Es gab aber in Ihrer Karriere auch viele schöne Momente. Gab es einen ganz besonderen?
Sevilla 1999!
Wieso die Weltmeisterschaft in Sevilla?
Es war WM! Es war die WM ein Jahr nach der Geburt meines Sohnes Philip. Und
ich laborierte noch an den Folgen eines erneuten Kreuzbandrisses. Also ein doppeltes Brett vor
der Brust. Da habe ich mir gesagt: Astrid, du bist zweimal Weltmeisterin, du bist Olympiasiegerin.
Mit diesen Voraussetzungen den Titel zu gewinnen, ist theoretisch nicht machbar. Die Konkurrenz
lag ja nicht zu Hause auf der Couch und hat auf mich gewartet. Aber ich konnte als erste
Kugelstoßerin, drei Mal in Folge den WM-Titel gewinnen. Das war eine historische Chance. Also
haben wir im Team gesagt: Okay, starten wir die Mission. Und dann habe ich elf Monate lang wie
verrückt trainiert.
Und dann?
… dann hatte ich im Wettkampf natürlich nicht die Form für 21 Meter. Das ging
nicht nach knapp einem Jahr Training. Die Qualifikation war am frühen morgen. Nicht die beste
Zeit für Top-Leistungen. Also bin ich den Heldentod gestorben und habe gerade noch die
Qualifikationsweite geschafft. Dann habe ich einmal vor Wut geheult, bin mit dem Fuß
aufgestampft. Und am Nachmittag habe ich dann gesagt. Okay, Attacke! Wir schauen jetzt mal,
was passiert, und ich muss jetzt in der Arena die Astrid Kumbernuss von früher ausstrahlen. Voller
Selbstbewusstsein. Und so bin ich im Finale in den Ring gegangen, habe mich von Versuch zu
Versuch gesteigert und bin mit 19,85 Metern tatsächlich Weltmeisterin geworden. Klar, das ist jetzt
keine Wahnsinnsweite. Aber das war mir völlig egal. Wissen Sie: Hinterher fragt kaum jemand, wie
weit du gestoßen hast. Am Ende zählt nur der Titel.
Das klingt toll.
Das war toll. Olympia-Gold in Atlanta war überhaupt nichts dagegen.
„Da reihte sich Interview, an Interview, an Interview, an Interview“
Was?
Das klingt jetzt komisch, aber Atlanta war ein reiner Arbeitssieg. Auch von den
Emotionen her. Im Vorfeld hieß es: Die Kumbernuss fährt da hin. Die Kumbernuss muss Gold
holen. Alles andere wird nicht akzeptiert. Die Kumbernuss hat Gold geholt. Alles klar. Aber nicht in
Sevilla. Da konnte ich es allen beweisen. Schön…
Haben Sie noch von der Siegerehrung die Bilder vor Augen?
Ehrlich?
Unbedingt!

Aufgabe: Schreibe aus dem Interview jeden Satz heraus, der mit einem Fragezeichen endet, und zwar in der Reihenfolge, in der er vorkommt.

Gegebene Daten:
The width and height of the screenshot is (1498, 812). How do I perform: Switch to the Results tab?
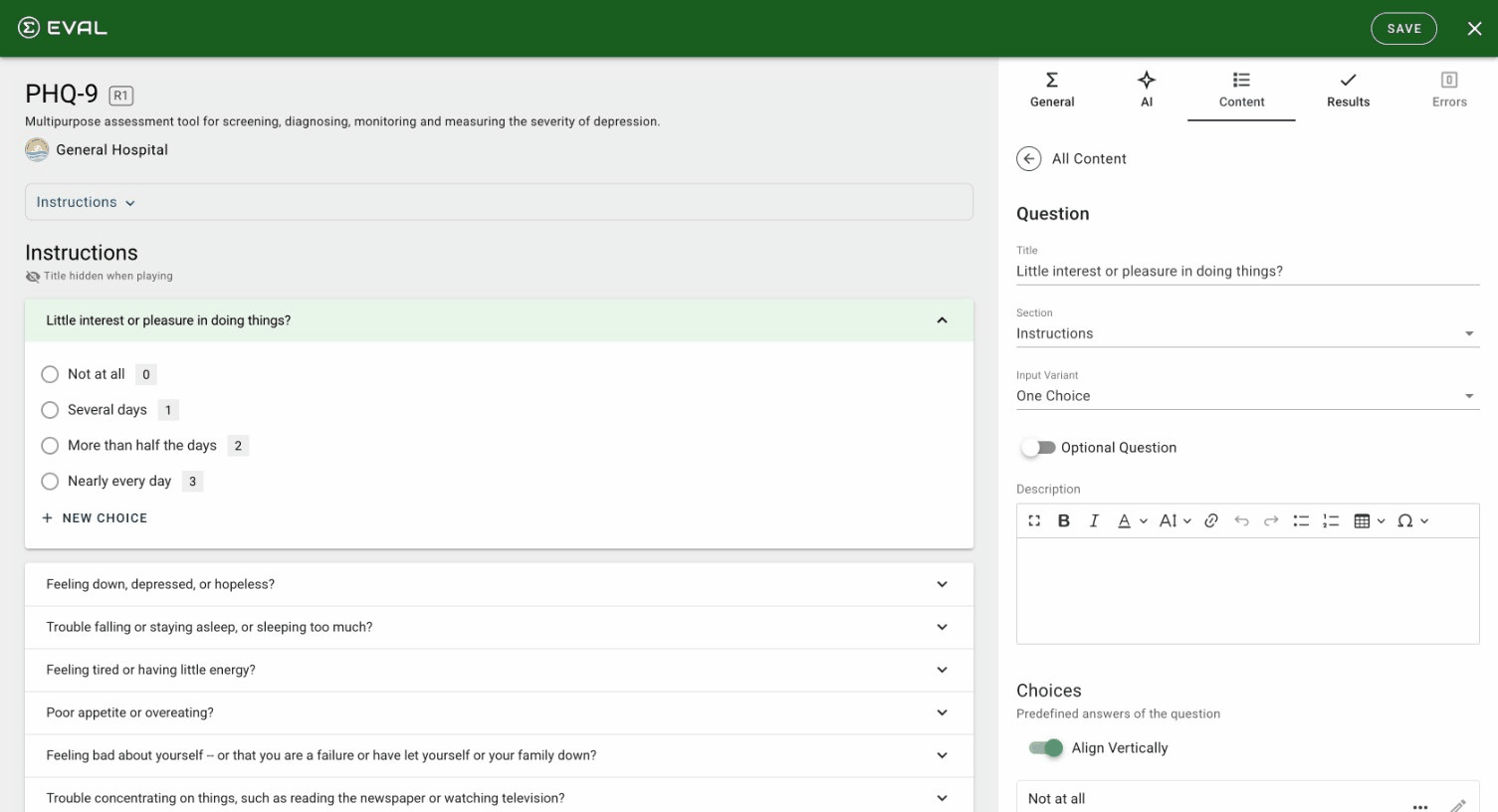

==

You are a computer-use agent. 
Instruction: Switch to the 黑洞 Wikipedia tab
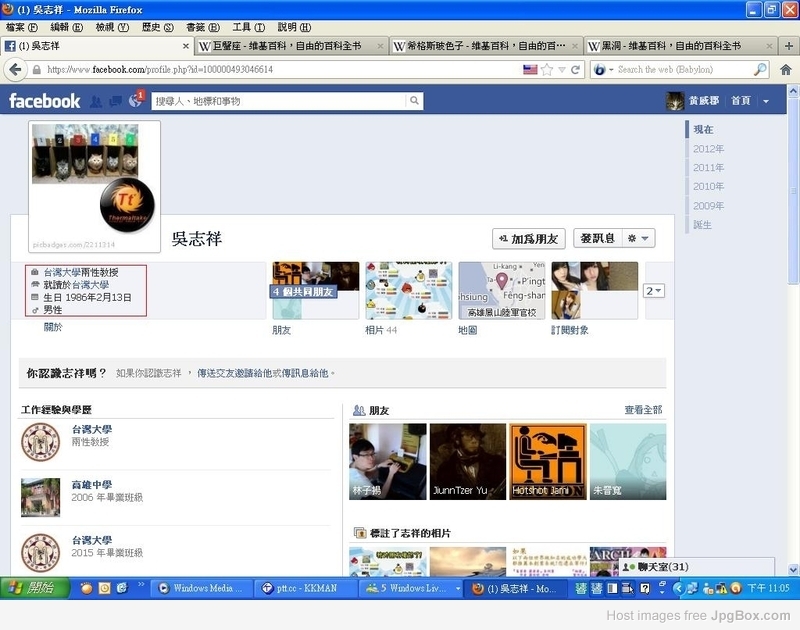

* * *

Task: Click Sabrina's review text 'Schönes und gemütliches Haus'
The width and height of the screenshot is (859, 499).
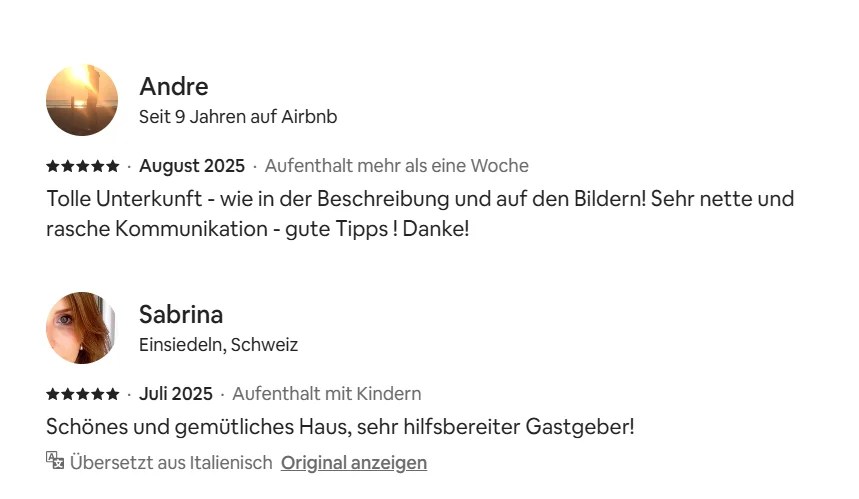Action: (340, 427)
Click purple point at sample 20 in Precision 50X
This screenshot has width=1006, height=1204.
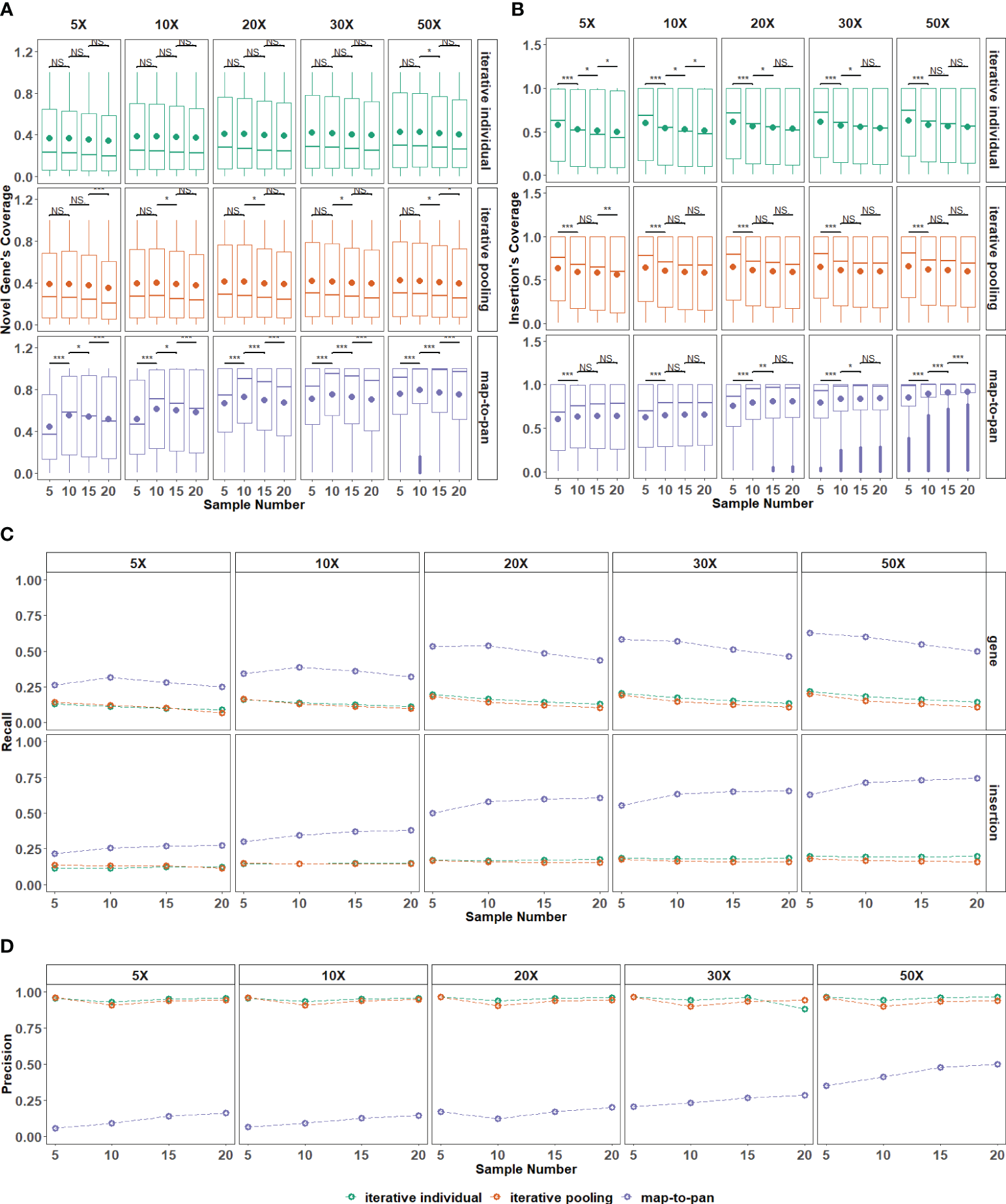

Lösung:
Gab es einen ganz besonderen?
Wieso die Weltmeisterschaft in Sevilla?
Und dann?
Was?
Haben Sie noch von der Siegerehrung die Bilder vor Augen?
Ehrlich?